Mustafa Kemal’in en yakın silah arkadaşı ve halefi olarak, bir devlet adamına yaraşır biçimde konuşurdu.
Bırakın İsmet Paşa’yı, rahmetli Turgut Özal’ın “küçük Turgut” söylemi dışında, ben şimdiye dek hiçbir devlet adamının ağzından böyle çirkin sözcükler çıktığına tanık olmadım.
Gelelim günümüze;
Seçim tarihi yaklaştıkça siyasi tansiyon ha bire yükseliyor.
Tansiyonu yüksek tutmanın oy getireceği sanıldığından olsa gerek diye düşünüyorum ama öyle olmayacağı gün gibi ortada.
Yine bir seçim öncesindeyiz.
Liderleri, gittikleri yerlerde kalabalıklar karşılıyor.
Ağızlarından çıkan her sözcük alkışlarla kesiliyor.
Bu sözcükler ayıp da olsa, hakaret de içerse, kalabalıklardan alkış alıyor.
Ve her lider, gördüğü insan kalabalığı karşısında, “biz bu işi bitirmişiz canım” vehmine kapılıyor.
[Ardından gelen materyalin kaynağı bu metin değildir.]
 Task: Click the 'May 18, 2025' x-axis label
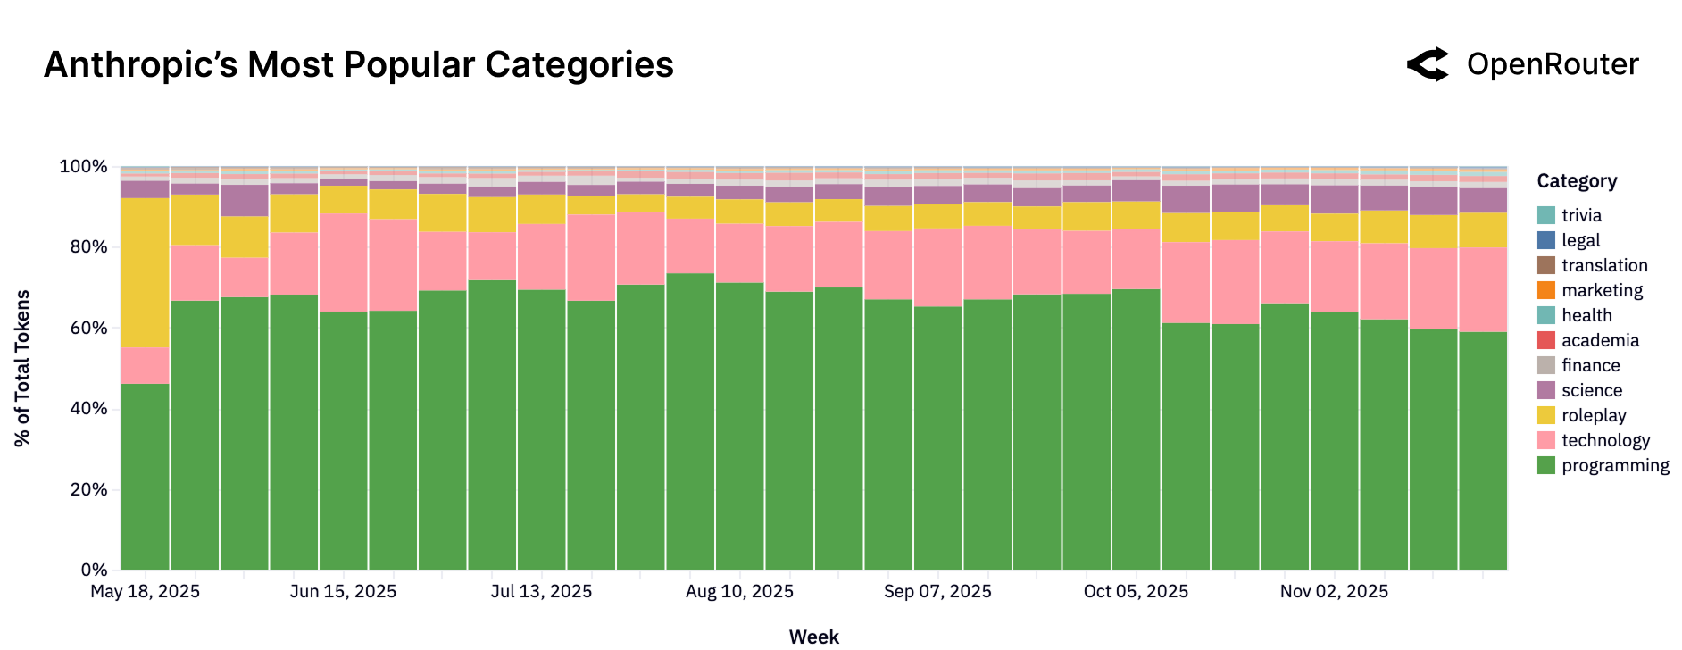point(146,592)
Yazımın başında anlatmaya çalıştığım, İstanbul valisinin İsmet Paşa’ya “işte İstanbul paşam” diye gösterdiği kalabalığı, günümüz liderlerine anımsatmak istedim.
Ki yarın hüsrana uğramasınlar…
Çünkü önümüzdeki 12 Haziran seçim sonucunun sürprizlerle dolu olduğu doğuyor içime.
Halkın nabzını tuttukça, tahminlerimiz değişkenlikler gösteriyor.
Her günün sonunda yeni tahminler yapmaya soyunuyoruz ama yine iddia ediyorum, tahminler her gün değişse de bu seçim sonucunun sürprizlerle dolu olduğu düşüncesi, beynimize mıh gibi çakılıyor.
Neyse ki sonucu öğrenmemize çok zaman kalmadı.
Haftaya her şey belli olacak.
Her şey belli olacak da sıkıntılar bitmiş olacak mı?